John Calvin had an incredible work ethic. On top of preaching 5 times a week on average for much of his time in Geneva, he wrote commentaries on most of the Bible, various other theological treatises, including the magisterial Institutes, and many volumes worth of letters.
By most accounts Calvin was a classic over-achiever. Despite his high workload, he would frequently lament his weakness and sloth. His seal bore a hand holding a flaming heart (borrowed from Augustinian iconography) and the words pompte et cincere in opere domini (promptly and sincerely in the work of God), highlighting the importance of diligence for him.
In fact, this diligence most likely shortened his life significantly. While on his deathbed and in incredible pain, a friend recommended that he take a break from study to rest himself. Calvin replied angrily, “What! Would you have the Lord find me idle when He comes?”
Calvin probably took his work ethic to an unhealthy extreme. But there is much that we could learn from his life of self-sacrifice. Working too hard is not a vice most of us are likely to struggle with, and the exhortation to not have the Lord find us idle when He comes is something we would do well to keep in mind.
This Lent has me thinking a lot about idleness. It seems that no matter what time-wasting activity I give up, I find something else to take its place. Emily and I don't own a TV, in large part because we find that TV makes it much to easy to spend large amounts of time doing neither what we ought to do nor what we enjoy doing. But this hardly works to my credit if I simply increase my time on the internet to compensate.
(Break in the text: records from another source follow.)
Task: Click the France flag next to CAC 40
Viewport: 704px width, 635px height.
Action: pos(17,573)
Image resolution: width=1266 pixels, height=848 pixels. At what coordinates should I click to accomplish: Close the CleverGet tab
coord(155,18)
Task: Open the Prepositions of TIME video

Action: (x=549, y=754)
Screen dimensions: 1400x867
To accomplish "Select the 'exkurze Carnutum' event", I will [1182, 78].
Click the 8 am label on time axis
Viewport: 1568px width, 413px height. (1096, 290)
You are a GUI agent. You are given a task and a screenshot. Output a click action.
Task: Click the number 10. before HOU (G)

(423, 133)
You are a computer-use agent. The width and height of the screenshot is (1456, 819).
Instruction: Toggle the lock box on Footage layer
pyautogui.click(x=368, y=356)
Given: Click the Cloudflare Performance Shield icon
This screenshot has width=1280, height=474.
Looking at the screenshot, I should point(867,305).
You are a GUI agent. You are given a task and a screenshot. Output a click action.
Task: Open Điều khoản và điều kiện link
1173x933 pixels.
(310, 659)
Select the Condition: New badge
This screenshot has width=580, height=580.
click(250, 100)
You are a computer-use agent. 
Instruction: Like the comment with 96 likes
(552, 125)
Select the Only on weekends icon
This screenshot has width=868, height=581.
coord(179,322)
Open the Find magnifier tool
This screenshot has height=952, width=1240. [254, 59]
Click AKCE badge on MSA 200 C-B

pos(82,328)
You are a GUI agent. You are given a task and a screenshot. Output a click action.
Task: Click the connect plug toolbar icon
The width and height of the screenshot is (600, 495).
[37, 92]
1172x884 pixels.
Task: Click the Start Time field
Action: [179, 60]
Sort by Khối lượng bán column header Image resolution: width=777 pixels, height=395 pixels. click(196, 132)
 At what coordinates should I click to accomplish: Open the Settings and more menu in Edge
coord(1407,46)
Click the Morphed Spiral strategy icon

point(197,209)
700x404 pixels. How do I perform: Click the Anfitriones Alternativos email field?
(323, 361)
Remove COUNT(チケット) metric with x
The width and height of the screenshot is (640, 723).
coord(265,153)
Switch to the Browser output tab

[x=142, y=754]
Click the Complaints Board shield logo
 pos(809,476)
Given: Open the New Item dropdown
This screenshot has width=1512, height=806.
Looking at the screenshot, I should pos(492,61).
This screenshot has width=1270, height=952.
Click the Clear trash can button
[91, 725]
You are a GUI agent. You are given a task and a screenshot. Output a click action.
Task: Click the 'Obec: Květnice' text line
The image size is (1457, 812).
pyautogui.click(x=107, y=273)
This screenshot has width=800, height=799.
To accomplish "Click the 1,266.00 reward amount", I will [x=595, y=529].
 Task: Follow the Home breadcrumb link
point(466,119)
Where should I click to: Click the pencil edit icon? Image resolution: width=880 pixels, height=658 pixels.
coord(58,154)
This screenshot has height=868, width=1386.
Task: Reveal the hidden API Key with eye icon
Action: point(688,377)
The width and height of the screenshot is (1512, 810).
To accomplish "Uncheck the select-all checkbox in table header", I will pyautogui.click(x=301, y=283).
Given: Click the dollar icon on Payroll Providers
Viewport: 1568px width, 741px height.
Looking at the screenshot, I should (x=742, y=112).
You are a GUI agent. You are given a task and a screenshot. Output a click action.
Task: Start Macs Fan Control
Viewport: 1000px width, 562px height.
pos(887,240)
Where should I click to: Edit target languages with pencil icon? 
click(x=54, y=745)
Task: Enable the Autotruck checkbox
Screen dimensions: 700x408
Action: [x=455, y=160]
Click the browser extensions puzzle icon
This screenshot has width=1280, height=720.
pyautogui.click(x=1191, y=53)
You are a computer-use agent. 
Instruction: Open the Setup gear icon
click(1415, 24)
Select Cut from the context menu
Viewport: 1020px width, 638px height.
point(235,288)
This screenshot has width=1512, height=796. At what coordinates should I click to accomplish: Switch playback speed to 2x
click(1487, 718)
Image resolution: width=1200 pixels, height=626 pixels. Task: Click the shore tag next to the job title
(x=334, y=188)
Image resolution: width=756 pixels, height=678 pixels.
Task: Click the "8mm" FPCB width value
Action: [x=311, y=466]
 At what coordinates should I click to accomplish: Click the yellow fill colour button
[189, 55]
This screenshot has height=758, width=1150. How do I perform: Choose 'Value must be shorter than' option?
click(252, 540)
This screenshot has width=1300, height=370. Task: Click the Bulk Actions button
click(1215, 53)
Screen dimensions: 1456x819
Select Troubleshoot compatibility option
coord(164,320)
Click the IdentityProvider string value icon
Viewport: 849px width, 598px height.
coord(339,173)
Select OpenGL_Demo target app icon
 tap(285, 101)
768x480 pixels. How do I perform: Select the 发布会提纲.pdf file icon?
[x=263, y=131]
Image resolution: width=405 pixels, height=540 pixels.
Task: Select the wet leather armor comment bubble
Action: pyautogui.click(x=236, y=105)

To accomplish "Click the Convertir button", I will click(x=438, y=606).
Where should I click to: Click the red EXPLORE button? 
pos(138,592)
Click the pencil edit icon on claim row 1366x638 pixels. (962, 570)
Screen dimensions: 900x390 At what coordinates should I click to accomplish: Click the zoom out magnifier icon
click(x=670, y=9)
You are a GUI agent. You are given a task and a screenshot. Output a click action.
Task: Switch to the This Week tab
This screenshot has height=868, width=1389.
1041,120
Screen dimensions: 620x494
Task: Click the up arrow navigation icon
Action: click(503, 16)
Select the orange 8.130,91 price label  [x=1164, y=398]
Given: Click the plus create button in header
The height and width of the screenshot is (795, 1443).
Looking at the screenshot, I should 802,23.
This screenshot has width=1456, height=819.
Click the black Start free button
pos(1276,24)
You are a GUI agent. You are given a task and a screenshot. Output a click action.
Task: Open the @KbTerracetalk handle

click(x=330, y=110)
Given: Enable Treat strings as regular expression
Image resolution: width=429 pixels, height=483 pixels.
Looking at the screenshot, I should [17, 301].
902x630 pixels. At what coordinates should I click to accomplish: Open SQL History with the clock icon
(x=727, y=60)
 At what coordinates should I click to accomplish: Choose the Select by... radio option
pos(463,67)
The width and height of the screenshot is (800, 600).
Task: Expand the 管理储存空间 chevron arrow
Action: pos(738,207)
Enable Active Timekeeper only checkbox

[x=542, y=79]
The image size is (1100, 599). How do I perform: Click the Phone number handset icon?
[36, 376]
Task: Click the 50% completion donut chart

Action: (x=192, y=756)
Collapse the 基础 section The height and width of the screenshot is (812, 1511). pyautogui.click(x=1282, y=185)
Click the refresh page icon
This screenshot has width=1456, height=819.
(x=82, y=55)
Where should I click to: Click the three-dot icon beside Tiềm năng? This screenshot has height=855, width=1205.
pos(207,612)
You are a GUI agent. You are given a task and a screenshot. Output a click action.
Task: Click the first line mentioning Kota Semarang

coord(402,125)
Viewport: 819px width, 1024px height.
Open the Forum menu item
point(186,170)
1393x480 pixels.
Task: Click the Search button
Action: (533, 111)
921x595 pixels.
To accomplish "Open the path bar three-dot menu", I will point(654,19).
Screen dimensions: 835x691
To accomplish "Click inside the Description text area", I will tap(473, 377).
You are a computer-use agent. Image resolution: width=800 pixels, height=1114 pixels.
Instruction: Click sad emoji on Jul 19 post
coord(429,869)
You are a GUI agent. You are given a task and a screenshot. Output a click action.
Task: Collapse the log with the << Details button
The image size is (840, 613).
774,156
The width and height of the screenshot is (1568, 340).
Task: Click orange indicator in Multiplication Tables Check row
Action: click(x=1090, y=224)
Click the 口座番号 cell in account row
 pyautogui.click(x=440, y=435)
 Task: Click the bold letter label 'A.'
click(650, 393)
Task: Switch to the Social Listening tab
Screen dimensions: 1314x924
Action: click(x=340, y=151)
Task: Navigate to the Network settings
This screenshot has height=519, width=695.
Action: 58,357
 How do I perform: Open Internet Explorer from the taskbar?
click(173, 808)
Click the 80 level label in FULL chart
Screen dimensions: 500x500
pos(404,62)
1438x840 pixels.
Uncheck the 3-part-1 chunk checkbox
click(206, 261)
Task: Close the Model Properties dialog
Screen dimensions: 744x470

Emily and I are on a crusade to live well. We talk often about how the most fulfilling things in life are also the easiest to avoid in favor of something empty and mindless, and about how strangely difficult it is to live well. Sometimes it feels like we are fighting our bodies, and despite our attempts it seems that we are not making much headway.
This is why I am glad for the church year, which gives shape to time. If I wasn't called by the Church to prepare myself for Easter through fasting and self-sacrifice, I might never notice that subduing my body to my will by means of the spiritual disciplines, and my will to Christ, is in fact the best way to live. May the Lord not find us idle when He comes.